Bungalow, titre de votre album créé à Bali, est-il le reflet de souvenirs de vacances au soleil…? Ce que j’aimais dans Bungalow, en dehors du fait que j’ai écrit les chansons dans un bungalow, c’est la notion assez positive qu’il évoque ; on ne pense pas trop au bungalow de chantier, on pense au bungalow de plaisance…pour moi, ça n’évoquait que des bonnes choses et j’avais envie que ce disque n’évoque que du positif, qu’il ne fasse pas de mal.
Vous avez donc choisi délibérément qu’il y ait un ton pétillant et enlevé. A l’écoute, on a envie de buller, de prendre les choses à la légère… Effectivement, ça ne change pas grand-chose au fond de mes chansons qui est rarement gai mais dans la forme, j’avais envie d’un disque positif, qui éclaire la journée plutôt que de l’assombrir.
Vous avez dit que c’était un album qui vous ressemblait beaucoup alors que c’était sans doute le moins autobiographique: comment justifiez-vous cela? Dans l’album défile une galerie de personnages un peu particuliers, en parlant des autres, parle-t-on mieux de soi? Oui, ça, j’en suis sûr. Quel que soit le sujet que j’aborde, même si je raconte l’histoire de quelqu’un d’autre, je parle de moi et en tous cas de ce qui me préoccupe donc je dévoile un peu de mon intimité de toutes façons et ma vision des choses. Les choses dont on parle dans les chansons sont toujours à peu près les mêmes mais on n’en parle pas de la même manière.C’est cela qui m’intéresse vraiment: proposer un regard sur les choses puisque les choses sont toujours les mêmes.

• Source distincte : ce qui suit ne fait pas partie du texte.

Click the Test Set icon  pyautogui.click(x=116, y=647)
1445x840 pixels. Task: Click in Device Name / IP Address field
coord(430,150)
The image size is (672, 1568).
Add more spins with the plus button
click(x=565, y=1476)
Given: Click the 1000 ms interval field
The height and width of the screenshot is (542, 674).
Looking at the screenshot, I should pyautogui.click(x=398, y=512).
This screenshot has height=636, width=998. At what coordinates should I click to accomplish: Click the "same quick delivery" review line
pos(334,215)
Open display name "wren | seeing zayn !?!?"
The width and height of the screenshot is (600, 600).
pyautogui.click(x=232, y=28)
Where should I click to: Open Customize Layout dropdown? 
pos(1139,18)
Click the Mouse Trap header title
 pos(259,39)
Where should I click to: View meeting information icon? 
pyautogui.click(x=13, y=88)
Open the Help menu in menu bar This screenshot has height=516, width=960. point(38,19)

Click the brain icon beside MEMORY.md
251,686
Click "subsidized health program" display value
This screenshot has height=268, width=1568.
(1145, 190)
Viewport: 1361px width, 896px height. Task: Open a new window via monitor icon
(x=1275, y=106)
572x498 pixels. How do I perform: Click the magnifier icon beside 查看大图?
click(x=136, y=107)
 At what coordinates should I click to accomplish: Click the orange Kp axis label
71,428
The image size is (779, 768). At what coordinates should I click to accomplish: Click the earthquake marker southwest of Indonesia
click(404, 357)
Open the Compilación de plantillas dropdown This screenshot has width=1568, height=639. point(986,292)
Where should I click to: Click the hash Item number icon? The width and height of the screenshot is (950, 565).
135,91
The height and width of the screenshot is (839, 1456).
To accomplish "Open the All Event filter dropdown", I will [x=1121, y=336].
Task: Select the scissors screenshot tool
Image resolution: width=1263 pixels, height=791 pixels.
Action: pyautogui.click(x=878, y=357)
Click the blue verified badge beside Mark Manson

Le poète Francis Ponge aimait sublimer les petites choses du quotidien, « poétiser » des objets triviaux. Votre style m’a rappelé cette esthétique…avec des formules poétiques, vous éclairez des situations parfois toutes banales… Vous faîtes peut-être allusion à « Catastrophe » où c’est une situation très concrète où je suis bloqué sur le palier…mais j’ai plutôt l’impression de parler de perceptions intimes que du quotidien.
Pourtant, vous partez d’une donnée très simple…par exemple « J’aime lire » ou « Ce pull », et de là vous déclinez sur le mode imaginaire… Ce que je recherche vraiment, ce que j’essaye d’atteindre, c’est une forme d’abstraction: partir effectivement de quelque chose de concret pour parler de quelque chose d’abstrait. C’est pour cela que je n’ai pas l’impression de parler du quotidien mais en fait, vous avez raison, je pars de là…mais, par exemple, Bénabar parle de choses du quotidien pour parler de choses du quotidien….
Tout à fait, alors que pour vous le quotidien est un prétexte à rebondir sur autre chose. De même, Francis Ponge décrit, par exemple, un pain de campagne ou un cageot d’huîtres et fait d’un objet banal un sujet poétique. Je vais lire Francis Ponge ( rires).
Dans quel cadre composez-vous le mieux? Il me semble avoir lu que vous préfériez travailler dans le calme; or il semble y avoir un contraste entre l’univers que vous créez, entraînant et pétillant, et le silence de la composition… – En fait j’aime bien être au calme car ma vie parisienne de musiciens – je travaille beaucoup pour les autres aussi- est une vie très agitée( dans le bon sens du terme) et qui me laisse peu de moments sans occupation. Donc j’ai besoin de me forcer un peu à m’isoler. Là, je reviens d’une semaine au Maroc où j’allais écrire. Ce n’est pas spécialement le Maroc en soi qui m’attirait, c’était l’endroit où il y aurait le moins de monde…d’ailleurs je me suis trompé, je suis allé à Marrakech, c’était un bordel Albin pas possible et je n’arrivais pas bien à écrire..( rires). Après pour ce qui est de l’énergie, ça, c’est en fonction de chaque projet. Pour mon prochain disque et même pour le concert à Montpellier ( le 14/10/10 au théâtre Jean Vilar), c’est beaucoup plus calme. Je suis en ce moment d’une humeur beaucoup plus douce et plus calme dans l’énergie musicale. Donc mon prochain album sera davantage à la recherche d’une forme de beauté douce plutôt que d’une forme d’énergie positive. Ainsi de même que j’ai fait Bungalow, maintenant, je n’ai plus envie de le faire. J’ai fait une tournée comme ça et maintenant j’ai envie d’explorer d’autres énergies.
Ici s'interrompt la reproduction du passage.